Duane Wallace, executive director of the South Tahoe Chamber of Commerce, told the Tribune the horses are not just part of the Borges family business, but they are also part of their family. 

Dianna reflects, stating the petition has drawn some hideous actions from passers-by, screaming hate filled messages at the teamsters, horses and patrons, such as, “your horses would be better off dead.” 

This recent petition is not the first time the Borges family has come under fire. 

“We have been dealing with animal rights activists for many years and they have made suggestions for shade and more water and we have made adjustments,” Dwight said. “We have umbrellas for the horses even though they shake and move and spook the horses, but we’ve always had water for them.”

Long time local and animal rights activist Michelle Schultz filed a witness report with the El Dorado County Animal Services, in which she included photos of the horses without water and the dash gauge in her vehicle showing 91 degrees outside.

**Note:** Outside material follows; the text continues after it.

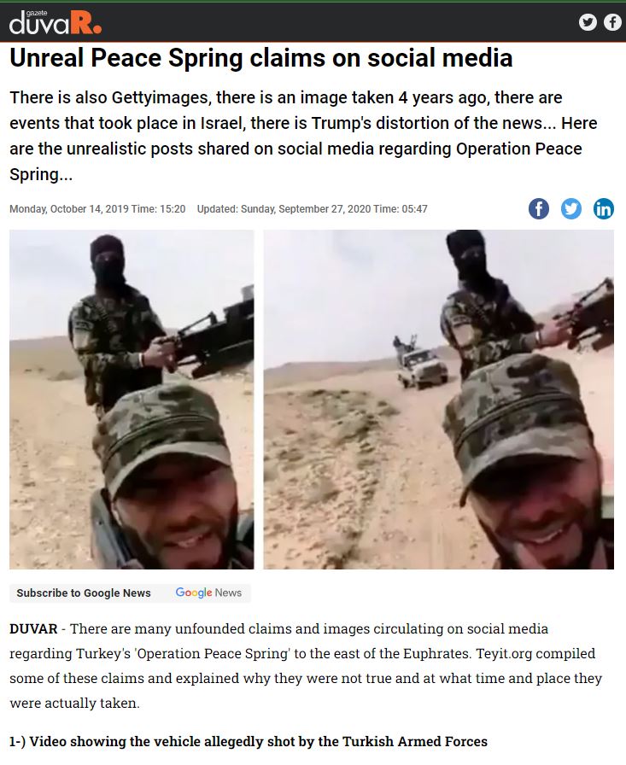Click the headline Unreal Peace Spring claims
Viewport: 626px width, 765px height.
click(x=261, y=57)
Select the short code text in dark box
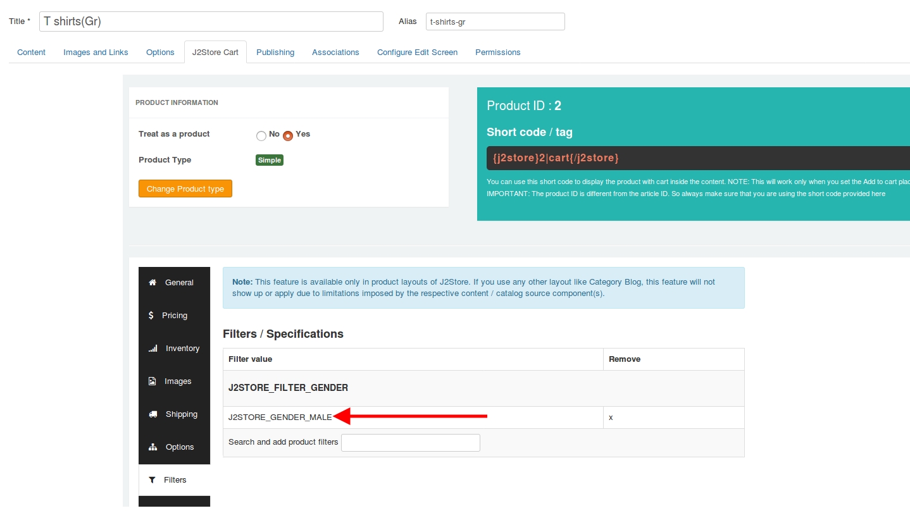The height and width of the screenshot is (513, 910). [555, 158]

While the temperature may be inaccurate for the air, it is indicative of the conditions present. “Hot pavement in addition to exhaust fumes create a dangerous environment for the horses,” Schultz told the Tribune.

The report was given to El Dorado County Animal Services and, officials say, an investigation is being completed.

In response to the “lame” horse seen on Facebook, Dwight explained while the horses have been specifically bred for the type of work they do, accidents happen.

“We’ve had a difficult winter, I’m not blaming anyone on pot holes, they happen, but sometimes they’re unavoidable. If the horses do twist an ankle they either stay off it or walk it off,” Dwight said. “One such day a horse did walk into one and had a bit of soreness, and we put the horse out in the pasture for two weeks and the vet checked on it a couple times.”

Following doctors orders, the horse was given a fresh pair of heat-resistant shoes to protect the horses hooves, which was completed by Dwight himself and soon after, was given a clean bill of health to return to work. 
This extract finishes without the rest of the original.